_Task to carry out_
Please copy out the records below, everything from "The image size is (1234, 626)." down to "point(75,515)", substituting "Close" for "Cancel" and leaving all else unchanged.
# Given data start
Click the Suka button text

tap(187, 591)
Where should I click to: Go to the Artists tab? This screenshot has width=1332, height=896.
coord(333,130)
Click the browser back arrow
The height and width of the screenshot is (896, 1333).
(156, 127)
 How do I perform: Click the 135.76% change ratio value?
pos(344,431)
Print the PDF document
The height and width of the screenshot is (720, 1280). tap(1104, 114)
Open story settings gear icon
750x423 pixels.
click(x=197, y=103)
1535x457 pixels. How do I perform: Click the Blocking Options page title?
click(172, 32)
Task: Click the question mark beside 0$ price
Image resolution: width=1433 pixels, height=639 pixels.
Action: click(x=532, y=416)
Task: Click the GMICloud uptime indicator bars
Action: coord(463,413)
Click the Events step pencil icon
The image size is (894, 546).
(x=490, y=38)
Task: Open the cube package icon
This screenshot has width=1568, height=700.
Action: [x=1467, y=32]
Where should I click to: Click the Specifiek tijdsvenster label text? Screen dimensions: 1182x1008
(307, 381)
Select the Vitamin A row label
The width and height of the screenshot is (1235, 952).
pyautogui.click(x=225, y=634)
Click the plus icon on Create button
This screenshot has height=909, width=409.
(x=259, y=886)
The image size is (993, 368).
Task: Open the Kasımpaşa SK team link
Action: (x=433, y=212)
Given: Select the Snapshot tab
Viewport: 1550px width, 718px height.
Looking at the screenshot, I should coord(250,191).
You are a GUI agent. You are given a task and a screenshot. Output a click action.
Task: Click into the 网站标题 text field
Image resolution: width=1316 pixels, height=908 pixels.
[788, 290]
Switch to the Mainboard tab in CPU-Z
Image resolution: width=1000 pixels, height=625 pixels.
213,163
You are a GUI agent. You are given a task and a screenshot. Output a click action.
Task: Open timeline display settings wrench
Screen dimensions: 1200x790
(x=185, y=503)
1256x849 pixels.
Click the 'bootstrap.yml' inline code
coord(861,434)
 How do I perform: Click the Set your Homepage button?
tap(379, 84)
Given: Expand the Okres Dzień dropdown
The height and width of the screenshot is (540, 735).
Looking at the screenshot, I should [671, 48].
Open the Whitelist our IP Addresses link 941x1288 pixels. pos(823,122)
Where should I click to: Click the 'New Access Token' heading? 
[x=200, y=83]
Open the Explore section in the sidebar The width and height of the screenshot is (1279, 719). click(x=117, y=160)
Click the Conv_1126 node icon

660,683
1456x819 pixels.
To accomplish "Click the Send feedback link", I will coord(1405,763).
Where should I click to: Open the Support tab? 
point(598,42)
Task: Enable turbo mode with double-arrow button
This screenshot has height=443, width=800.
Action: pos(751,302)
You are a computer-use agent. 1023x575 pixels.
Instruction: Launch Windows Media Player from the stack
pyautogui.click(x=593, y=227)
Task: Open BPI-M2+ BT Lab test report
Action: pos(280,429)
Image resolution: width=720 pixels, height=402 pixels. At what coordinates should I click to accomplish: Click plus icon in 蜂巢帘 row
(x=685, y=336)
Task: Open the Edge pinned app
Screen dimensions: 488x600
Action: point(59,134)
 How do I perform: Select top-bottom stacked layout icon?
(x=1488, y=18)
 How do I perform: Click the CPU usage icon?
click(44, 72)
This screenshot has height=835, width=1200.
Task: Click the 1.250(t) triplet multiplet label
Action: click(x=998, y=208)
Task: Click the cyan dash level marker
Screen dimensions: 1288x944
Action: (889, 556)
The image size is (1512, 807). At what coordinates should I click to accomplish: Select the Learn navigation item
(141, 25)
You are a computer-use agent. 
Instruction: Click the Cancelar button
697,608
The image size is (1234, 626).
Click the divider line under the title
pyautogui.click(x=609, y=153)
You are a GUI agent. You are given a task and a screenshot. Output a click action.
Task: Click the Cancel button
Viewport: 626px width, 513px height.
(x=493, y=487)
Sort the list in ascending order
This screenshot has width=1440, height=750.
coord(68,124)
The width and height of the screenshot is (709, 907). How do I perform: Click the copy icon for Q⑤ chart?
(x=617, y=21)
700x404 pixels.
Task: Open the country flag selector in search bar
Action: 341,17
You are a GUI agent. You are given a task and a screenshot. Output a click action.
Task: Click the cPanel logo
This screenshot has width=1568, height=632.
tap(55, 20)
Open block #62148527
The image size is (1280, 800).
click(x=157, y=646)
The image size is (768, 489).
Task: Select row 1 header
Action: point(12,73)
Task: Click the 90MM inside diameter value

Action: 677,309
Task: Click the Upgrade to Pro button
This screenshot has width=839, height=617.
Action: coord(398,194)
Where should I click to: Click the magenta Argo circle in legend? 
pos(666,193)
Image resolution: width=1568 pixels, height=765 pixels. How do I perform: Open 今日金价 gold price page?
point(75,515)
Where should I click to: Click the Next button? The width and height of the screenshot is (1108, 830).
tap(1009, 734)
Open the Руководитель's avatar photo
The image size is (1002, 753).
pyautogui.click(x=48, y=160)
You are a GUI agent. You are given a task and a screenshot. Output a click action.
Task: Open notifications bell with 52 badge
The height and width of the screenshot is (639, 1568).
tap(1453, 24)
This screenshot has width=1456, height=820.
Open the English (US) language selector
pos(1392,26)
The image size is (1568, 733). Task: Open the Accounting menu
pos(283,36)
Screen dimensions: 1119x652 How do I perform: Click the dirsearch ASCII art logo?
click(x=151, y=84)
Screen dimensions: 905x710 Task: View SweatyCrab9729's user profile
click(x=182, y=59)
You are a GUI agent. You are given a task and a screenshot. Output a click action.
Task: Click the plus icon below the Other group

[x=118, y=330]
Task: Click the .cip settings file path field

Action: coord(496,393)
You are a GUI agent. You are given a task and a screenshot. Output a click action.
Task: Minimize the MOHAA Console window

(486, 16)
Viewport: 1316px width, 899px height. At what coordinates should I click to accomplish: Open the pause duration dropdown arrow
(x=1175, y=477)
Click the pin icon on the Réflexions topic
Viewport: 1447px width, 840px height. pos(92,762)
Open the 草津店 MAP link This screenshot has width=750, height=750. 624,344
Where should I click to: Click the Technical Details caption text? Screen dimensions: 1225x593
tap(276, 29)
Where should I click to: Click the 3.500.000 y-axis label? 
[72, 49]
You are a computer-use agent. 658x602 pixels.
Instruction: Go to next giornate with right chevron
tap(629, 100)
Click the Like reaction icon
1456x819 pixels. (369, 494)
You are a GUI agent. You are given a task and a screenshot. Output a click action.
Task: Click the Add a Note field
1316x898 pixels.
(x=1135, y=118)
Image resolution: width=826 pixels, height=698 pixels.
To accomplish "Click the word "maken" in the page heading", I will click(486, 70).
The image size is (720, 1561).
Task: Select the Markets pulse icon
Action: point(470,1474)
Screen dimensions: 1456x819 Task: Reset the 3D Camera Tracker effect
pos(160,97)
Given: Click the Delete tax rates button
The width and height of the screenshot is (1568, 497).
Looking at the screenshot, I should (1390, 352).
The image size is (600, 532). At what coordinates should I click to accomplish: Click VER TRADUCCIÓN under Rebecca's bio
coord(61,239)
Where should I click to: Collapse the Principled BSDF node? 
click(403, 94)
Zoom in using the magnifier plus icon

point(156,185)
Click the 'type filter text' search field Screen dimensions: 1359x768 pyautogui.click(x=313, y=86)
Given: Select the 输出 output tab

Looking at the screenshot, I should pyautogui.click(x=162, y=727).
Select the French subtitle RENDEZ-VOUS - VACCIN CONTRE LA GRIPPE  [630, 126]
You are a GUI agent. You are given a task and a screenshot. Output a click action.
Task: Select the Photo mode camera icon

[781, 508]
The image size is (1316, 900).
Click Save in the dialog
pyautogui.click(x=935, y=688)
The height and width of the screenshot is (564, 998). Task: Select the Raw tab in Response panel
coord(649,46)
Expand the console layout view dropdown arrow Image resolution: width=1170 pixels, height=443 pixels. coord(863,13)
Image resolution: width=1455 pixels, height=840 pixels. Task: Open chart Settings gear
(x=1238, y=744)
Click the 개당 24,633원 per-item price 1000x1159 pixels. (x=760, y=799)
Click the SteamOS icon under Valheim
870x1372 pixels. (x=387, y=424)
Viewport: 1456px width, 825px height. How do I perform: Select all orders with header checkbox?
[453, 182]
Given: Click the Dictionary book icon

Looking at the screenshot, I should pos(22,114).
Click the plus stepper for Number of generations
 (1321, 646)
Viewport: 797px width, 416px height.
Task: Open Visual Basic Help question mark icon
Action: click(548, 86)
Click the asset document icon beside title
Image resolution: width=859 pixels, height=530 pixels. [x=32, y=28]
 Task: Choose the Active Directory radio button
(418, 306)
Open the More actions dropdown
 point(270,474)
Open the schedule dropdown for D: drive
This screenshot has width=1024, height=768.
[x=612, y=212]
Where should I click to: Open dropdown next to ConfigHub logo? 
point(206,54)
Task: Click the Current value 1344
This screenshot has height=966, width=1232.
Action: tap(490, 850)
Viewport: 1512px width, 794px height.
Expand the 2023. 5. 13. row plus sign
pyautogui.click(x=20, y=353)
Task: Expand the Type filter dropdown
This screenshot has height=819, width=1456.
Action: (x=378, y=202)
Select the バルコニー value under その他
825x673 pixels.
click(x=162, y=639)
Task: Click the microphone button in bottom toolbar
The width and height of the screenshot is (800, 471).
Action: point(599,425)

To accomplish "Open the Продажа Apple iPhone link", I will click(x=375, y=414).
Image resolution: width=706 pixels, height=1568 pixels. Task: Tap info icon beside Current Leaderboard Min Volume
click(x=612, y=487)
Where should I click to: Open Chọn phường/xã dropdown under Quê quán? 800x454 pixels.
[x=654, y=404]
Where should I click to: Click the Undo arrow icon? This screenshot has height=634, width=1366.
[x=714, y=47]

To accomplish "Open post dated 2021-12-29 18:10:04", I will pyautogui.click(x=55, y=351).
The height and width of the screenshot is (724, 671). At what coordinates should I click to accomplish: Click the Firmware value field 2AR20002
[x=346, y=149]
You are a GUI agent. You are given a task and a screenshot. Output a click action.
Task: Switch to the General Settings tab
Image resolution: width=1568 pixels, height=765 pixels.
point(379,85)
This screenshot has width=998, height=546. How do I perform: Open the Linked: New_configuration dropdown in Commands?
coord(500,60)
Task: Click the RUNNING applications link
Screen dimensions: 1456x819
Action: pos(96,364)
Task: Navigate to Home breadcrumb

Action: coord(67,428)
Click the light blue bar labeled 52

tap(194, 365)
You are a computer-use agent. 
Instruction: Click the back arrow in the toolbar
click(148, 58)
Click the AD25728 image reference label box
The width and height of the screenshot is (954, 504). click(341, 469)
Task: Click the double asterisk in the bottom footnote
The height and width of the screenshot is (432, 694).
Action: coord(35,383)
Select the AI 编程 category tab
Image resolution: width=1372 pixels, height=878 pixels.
# Given data end
_Full output_
The image size is (1234, 626).
Click the divider line under the title
pyautogui.click(x=609, y=153)
You are a GUI agent. You are given a task and a screenshot. Output a click action.
Task: Click the Close button
Viewport: 626px width, 513px height.
(x=493, y=487)
Sort the list in ascending order
This screenshot has width=1440, height=750.
coord(68,124)
The width and height of the screenshot is (709, 907). How do I perform: Click the copy icon for Q⑤ chart?
(x=617, y=21)
700x404 pixels.
Task: Open the country flag selector in search bar
Action: 341,17
You are a GUI agent. You are given a task and a screenshot. Output a click action.
Task: Click the cPanel logo
This screenshot has width=1568, height=632.
tap(55, 20)
Open block #62148527
The image size is (1280, 800).
click(x=157, y=646)
The image size is (768, 489).
Task: Select row 1 header
Action: point(12,73)
Task: Click the 90MM inside diameter value

Action: 677,309
Task: Click the Upgrade to Pro button
This screenshot has width=839, height=617.
Action: coord(398,194)
Where should I click to: Click the magenta Argo circle in legend? 
pos(666,193)
Image resolution: width=1568 pixels, height=765 pixels. How do I perform: Open 今日金价 gold price page?
point(75,515)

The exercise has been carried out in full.